We still drive cars and make phone calls.
Cars still have four wheels and planes still have two wings. We still listen to
the radio and watch television.
While the Computer and Genetics have introduced powerful new concepts, and computers have certainly changed lifestyles, i wonder
if any of these "changes" compare with the notion of humans flying in the sky
and of humans located in different cities talking to each other.
Every generation
believes that they live in a unique era, but our era might be a lot less unique
than some previous eras. There has been rapid and dramatic change before.
- The acceleration in complexity that we perceive might also be somewhat illusory, and therefore the "progress" that we take for granted might not be so true. One can argue that there is a lot of "regress", not "progress".
- In fact, the whole history of human civilization is a history of trying to
reduce the complexity of the world. Civilization is about creating stable and
simple lives in a stable and simple environment. By definition, what we call
"progress" is a reduction in complexity, although to each generation it appears
as an increase in complexity. Overall, living has become simpler (not more
complicated) than it was in the stone age.
- At all levels of organization one can find evidence of regress.
Bacteria seem to be more resilient than humans and much more likely to
survive an environmental or nuclear catastrophe. Several
authoritarian regimes are doing better than democracies.
Social networking software can hardly be called "progress" over traditional
face-to-face friendship.
Does typing sentences create stronger friendship
than hanging out together at the pub every other evening?
Do on-line dating systems lead to stronger relationships than
traditional multi-year courtships? Has the complexity increased or decreased
for the man who will have 20 girlfriends over a lifetime instead of raising
a family of five as he would have done a few generations ago?
We listen to lo-fi music on computers and digital music players, as opposed to
the expensive hi-fi stereos that were commonplace a generation ago.
Mobile phone conversations are frequently of poor quality compared with the
old land lines. Emails are mostly written in poor English compared with
the old-fashioned letters on paper.
Economies have become wildly unstable and opaque.
Companies and governments have automated their customer-support services,
but the result (the fact that we have to keep "pressing" digits in order to
get to the information we need) is hardly "progress" over the old-fashioned
operator who would give us the answer in a second.
There are technological innovations that are puzzling at best: now that
software requires a "mouse", we basically need three hands to work on a computer.
Digital cameras allow us to take thousands of pictures that we don't need,
but the high number of pictures is precisely the reason why nobody looks at
other people's pictures anymore. There are actually fewer long-term pictures.
The automation of cash registers has resulted in longer lines to pay: it
basically takes longer to pay than to find the item you want to buy (and you
cannot buy it at all if there is a power outage).
- What we are witnessing is a general regression in quality.
The "acceleration" of complexity is in reality an acceleration of low quality.

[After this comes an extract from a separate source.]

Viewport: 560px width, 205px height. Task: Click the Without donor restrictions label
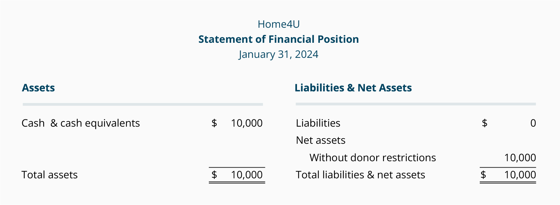(x=373, y=158)
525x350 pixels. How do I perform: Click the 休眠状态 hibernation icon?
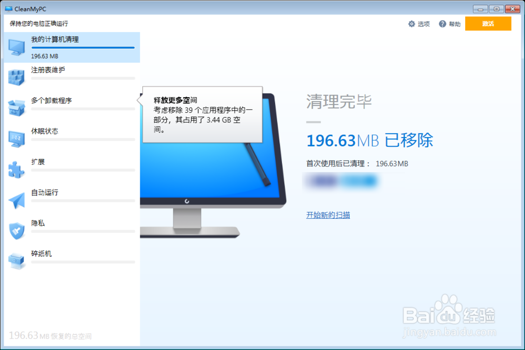pyautogui.click(x=16, y=138)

The complexity has not changed much.
Having 200 friends on a social networking software is not
necessarily more "complex" than having two really good friends: in fact, it is
a simplification because we feel very little obligation towards those 200
"friends".
Downloading 2,000 songs on a digital music player is hardly an increase in complexity
if people have even less time than before to listen to that music,
and if the music is crap.
And i fail to see the acceleration in complexity in a biological world
where the number of species is decreasing and the vast majority of big animals
are domesticated or trapped in natural reserves, and smaller animals are
routinely exterminated.
- In the early days of the Internet (1980s) it was not easy to use the
available tools but any piece of information on the Internet was written by
very competent people.
Basically, the Internet only contained reliable information written by experts.
Today there might be a lot more data available,
but the vast majority of what travels on the internet is: a) disinformation,
b) "spam" and c) commerce. It is not true that in the age of search engines
it has become easier to search for information.
Just the opposite: the huge amount of irrelevant and misleading data is making it more difficult
to find the one webpage that has been written by the one
great expert on the topic. In the old days his webpage was the only
one that existed.
- It is not only the complexity of the "dataverse" that has increased: what has
certainly increased and is accelerating is the noise.
- Last but not least, people are less and less capable of enjoying loneliness,
silence, themselves. People are less and less comfortable alone with themselves.
- At every level or organization (biological, social, technological,
political, economic) one can find evidence of "regress", although it is
frequently marketed as "progress".
The irrelevance of time
- I think the human race was not meant to have spare time: people don't know what to do with their spare time.
- People are afraid of not having anything to do.
- People are also afraid of being lonely because, ultimately, people are not comfortable with themselves.
- Therefore people try to structure their spare time into irrelevant activities that alleviate the burden of having nothing to do and, at the same time, avoid the dreadful state of being alone with their self.
- Their justification is that all of life is irrelevant. Basically, life is just passing time while waiting to die.
- As people were given more "spare time", they also started realizing that they
don't really like their friends and relatives.
They don't like other humans, in general.
- The ideal compromise between being alone and having friends is to have superficial relationships.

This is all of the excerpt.